L’exposition Brune/Blonde à la Cinémathèque française se penche sur le rôle et la place de la chevelure dans le cinéma. Il s’agit on le comprend vite, d’une production « pensée », divisée en cinq thématiques édifiantes : « les gestes de la chevelure, la chevelure au cœur de la fiction (rivales métamorphoses, travestissement, relique), vers l’abstraction (cheveu-matière) ». Ce n’est pas juste une histoire de tifs.
En ce dimanche 7 novembre, les visiteurs semblent avoir bien compris que le propos est intellectuel. Les visages empreints de gravité, ils font demi-cercle autour des projections (courts-métrages inédits, archives télévisuelles rares), mirent les œuvres accrochées au mur en prenant leur temps. Il est vrai que dehors il pleut, qu’il a fallu s’armer de patience dans la file d’attente avant de s’acquitter du prix d’entrée.
Voilà le seul handicap de cette exposition : le propos trop longuement explicité sur les murs au cas où l’on ne comprendrait pas l’idée de départ. Ou encore si l’on risquait de rater une opposition picturale en fort clin d’œil. Comme celle par exemple qui consiste à faire cohabiter une peinture pop avec une gouache préraphaélite. En réfléchissant un peu, même en phase digestive, on peut se passer des explications.

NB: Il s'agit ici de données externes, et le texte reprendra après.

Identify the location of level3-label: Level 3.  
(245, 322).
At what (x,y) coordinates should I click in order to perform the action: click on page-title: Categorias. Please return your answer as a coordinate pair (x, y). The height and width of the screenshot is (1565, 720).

Ok, Il y a un rapport.
Lorsque dans l’une des projections on voit l’inoubliable et regretté Bruno Cremer se troubler à la vue de la nuque et aussi des cheveux de Vanessa Paradis dans Noce Blanche, nul besoin que quiconque vienne vous souffler que la chevelure de l’actrice, tirée au-dessus de la nuque, cèle une « charge érotique ».
Mais ces propos liminaires et leur jus bilieux mis à part, disons-le : l’ensemble est réussi. Le choix des œuvres est particulièrement plaisant, avec notamment des photos d’Edouard Boubat, Francesca Woodman, Man Ray, au charme et au magnétisme inusables.
La bonne recette consiste à lâcher son regard dans le circuit scénographique fort bien élaboré et à laisser vagabonder ses yeux tout comme on détacherait la laisse d’un chien. Retenons au passage une magnifique photo de Kristin Scott Thomas en train d’arracher sa perruque blonde pour laisser voir un début de chevelure brune. Là aussi il faut oublier le signifiant, omniprésent.
Enfin il est à noter qu’une programmation d’une cinquantaine de films est prévue en accompagnement de l’exposition. Des films dans lesquels « le motif de la chevelure est plastiquement ou scénaristiquement présent ». La précision est un tantinet ridicule. Lorsque Brigitte Bardot apparaît en brune dans Le Mépris, dans le cadre de cette filmographie capillaire, il y aura donc un arrêt méninges obligatoire. Pas forcément prévu à ce point par Godard. Comme ces films où le réalisateur semble vous dire, attention, c’est là qu’il faut rire, pleurer, réfléchir, se doigter etc….
Dans le numéro du 3 novembre des Inrockuptibles, Catherine Deneuve indique que « les deux événements » qu’elle a le « plus envie de voir à Paris en ce moment », c’est Larry Clark et Brune/Blonde. Voilà: l’un des atouts de cette exposition, c’est qu’elle donne envie. L’affiche est belle. Un autre, une fois l’affaire bouclée, c’est l’impression d’avoir vu quelque chose d’assez intéressant, esthétique en tout cas, soustraction faite des réserves émises plus haut sur le signifiant et le signifié.
Pour ceux qui ne veulent pas prendre de risques, il y a l’exposition virtuelle, intéressante sauf qu’elle partage des défauts avec la réelle.
Un exemple ? Juste ce commentaire chipé sur l’écran : Cachée par la chevelure, comme le sexe par la toison pubienne, la nuque revêt une puissante fonction érotique. Le geste qui la dévoile cristallise le désir. Dans L’Heure du loup (1967) d’Ingmar Bergman, la femme qui pose pour son mari peintre soulève ses cheveux dorés, baignés de soleil. Confiante et complice, elle offre alors sa nuque au regard du peintre, mais aussi à celui plus voyeur du réalisateur et du spectateur qui la contemplent sans être vus.
Rien de tel qu’une démonstration.
Cinémathèque française, (infos accès)jusqu’au 16 janvier 2011.